October 6, 2022 -- A new gene is responsible for activating an aggressive subtype of small cell lung cancer (SCLC), the P subtype, according to Northwestern Medicine scientists who used genome-wide CRISPR screening and deleted the gene in SCLC cells in vitro and in mice.

Currently, no effective treatment exists for this kind of cancer so identifying the gene makes drug development more possible. When the researchers deleted the gene they dubbed POU class 2 homeobox associating factor 2 (POU2AF2), the cancer cells could not survive (Science Advances, October 5, 2022).

The scientists focused on this gene because the POU class 2 homeobox 3 (POU2F3) is a master regulator of tuft cell identity and defines the small cell lung cancer P subtype. A previously uncharacterized protein, C11orf53, is co-expressed with POU2F3 in both SCLC cell lines and patient samples. The protein directly interacts with POU2F3 and is recruited to chromatin by POU2F3.

When C11orf53 is diminished, that also reduces enhancer H3K27ac levels and chromatin accessibility. The result is less POU2F3-dependent gene expression. In other words, no more cancer. Because of the molecular function of C11orf53, the researchers renamed the protein POU2AF2.

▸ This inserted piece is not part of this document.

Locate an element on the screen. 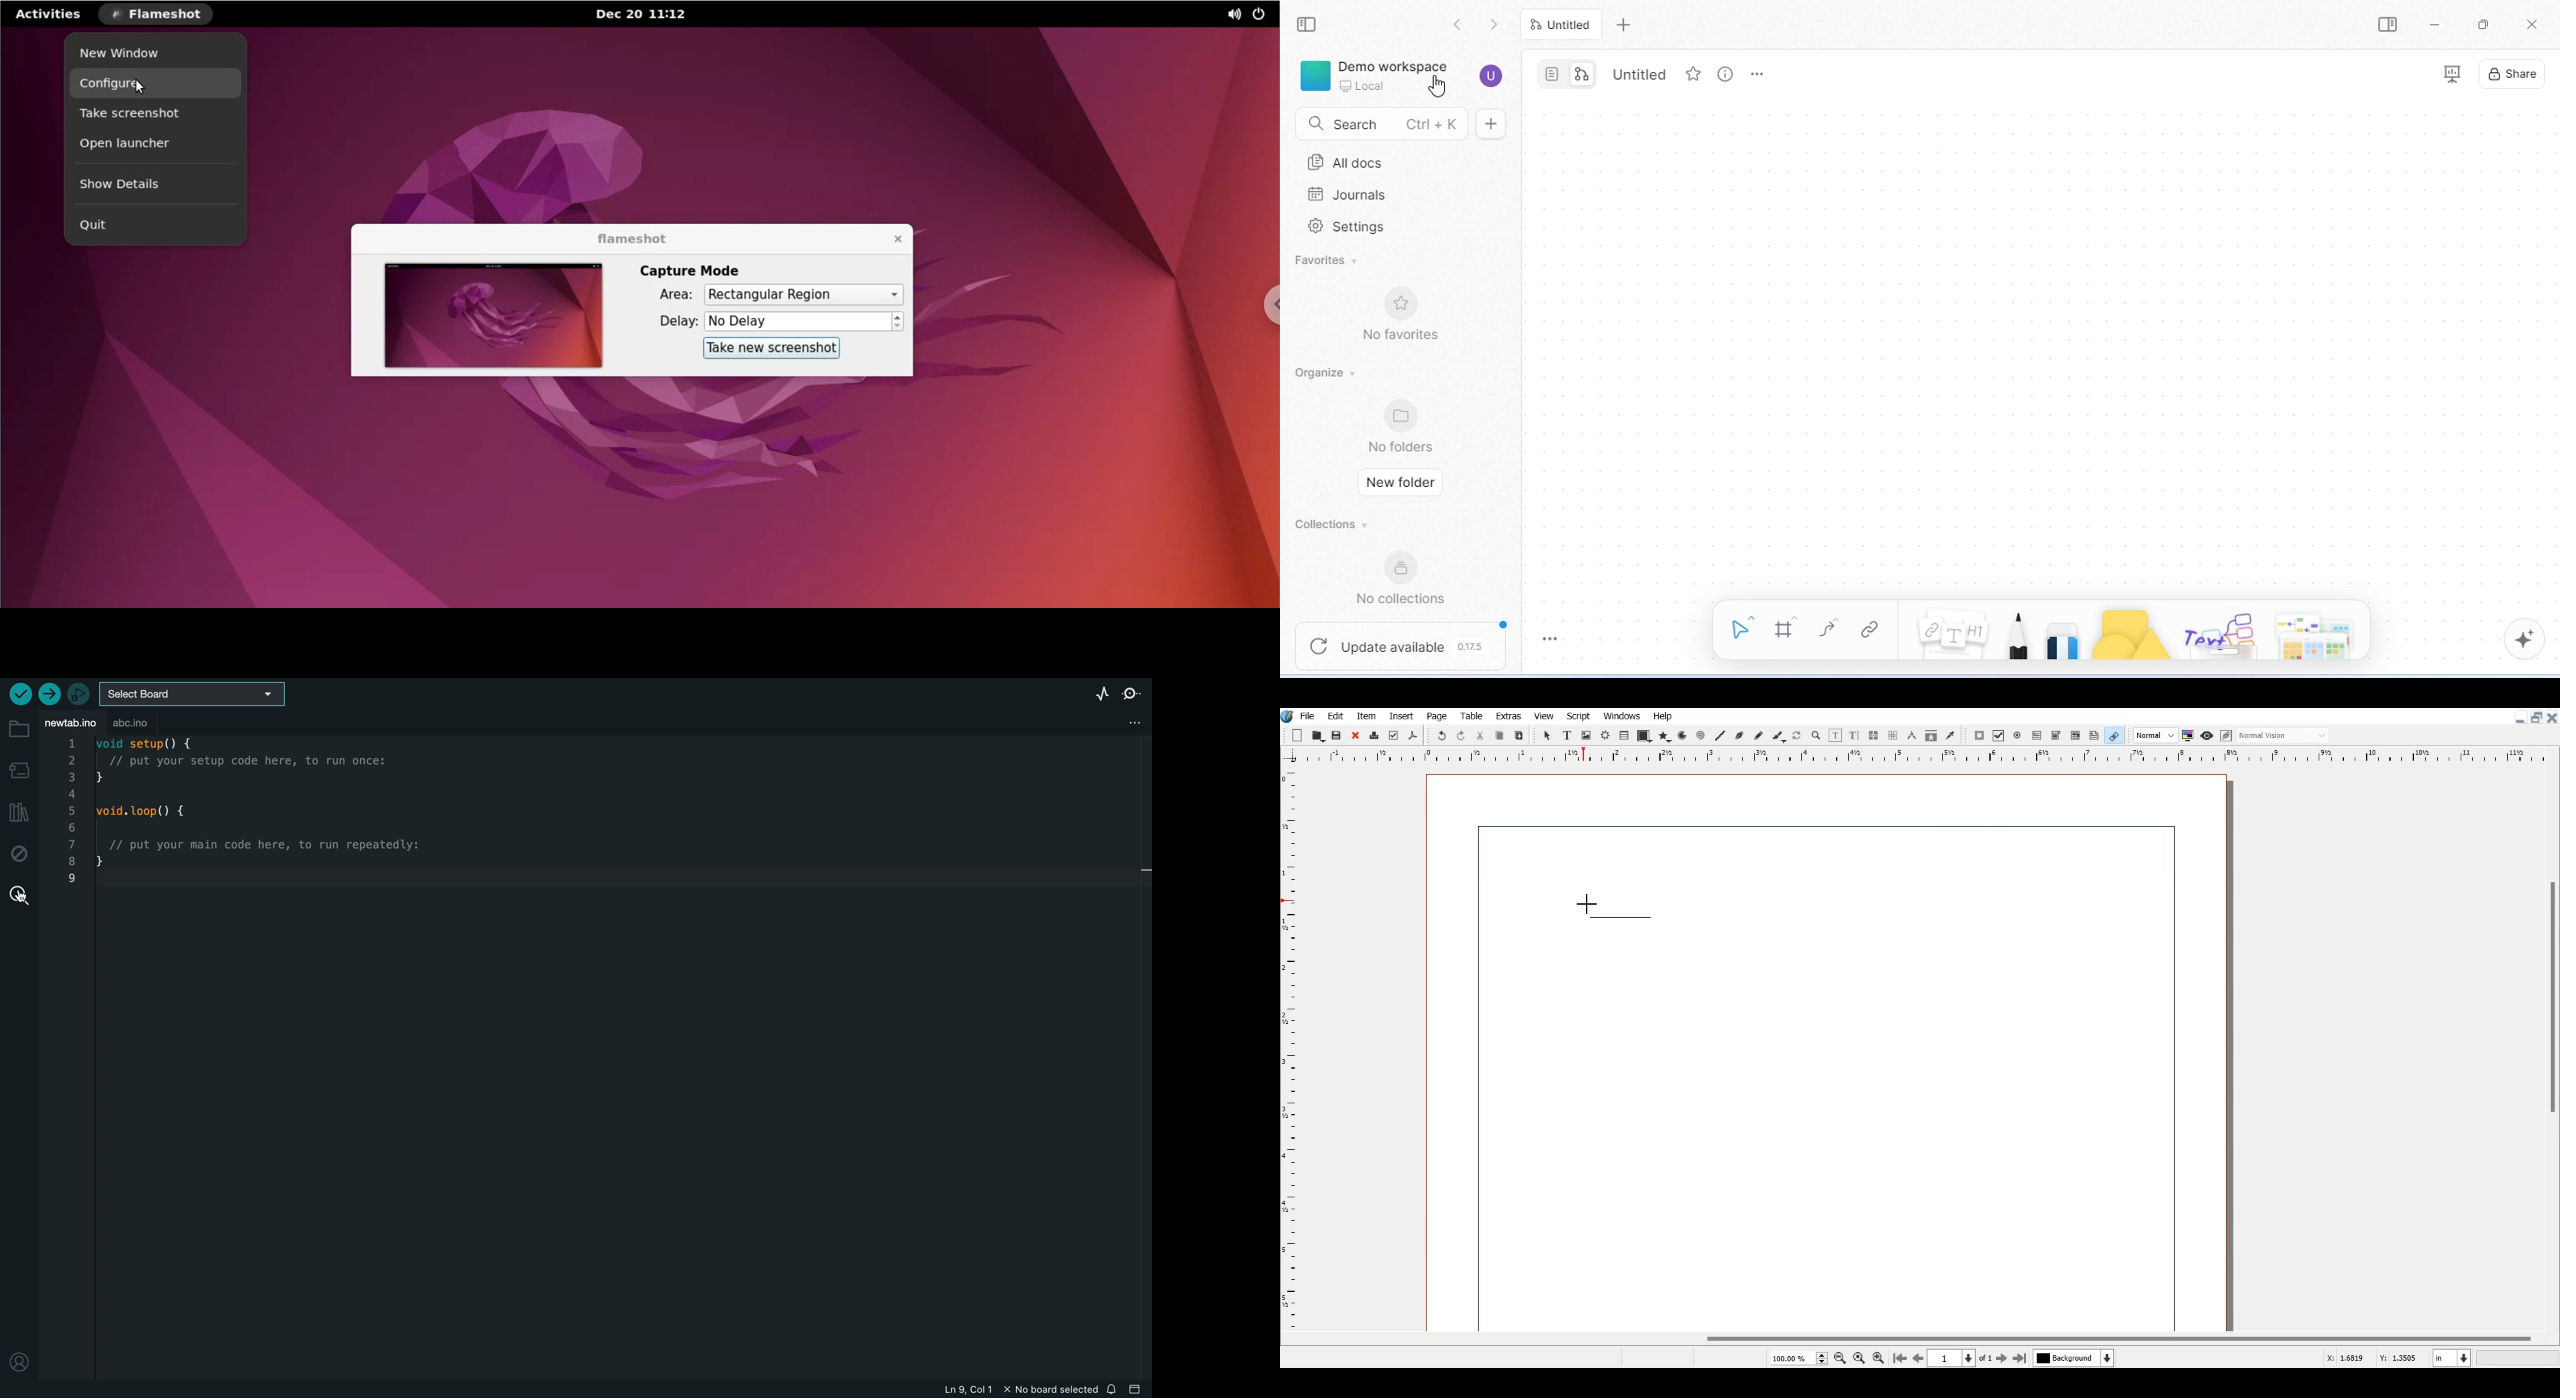  Page is located at coordinates (1437, 716).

Going forward, the scientists want to develop a more personalized approach to SCLC clinical treatment by targeting mechanisms that contribute to tumor growth based on factors that regulate molecular subtypes. They also believe their findings can potentially serve as a biomarker to identify this cancer at earlier stages.

"This type of cancer is resistant to a lot of drugs and not many studies focus on it," lead author Lu Wang, PhD, an assistant professor of biochemistry and molecular genetics at Northwestern University Feinberg School of Medicine, said in a statement. "By identifying this important gene, we now have a very good drug target to work with."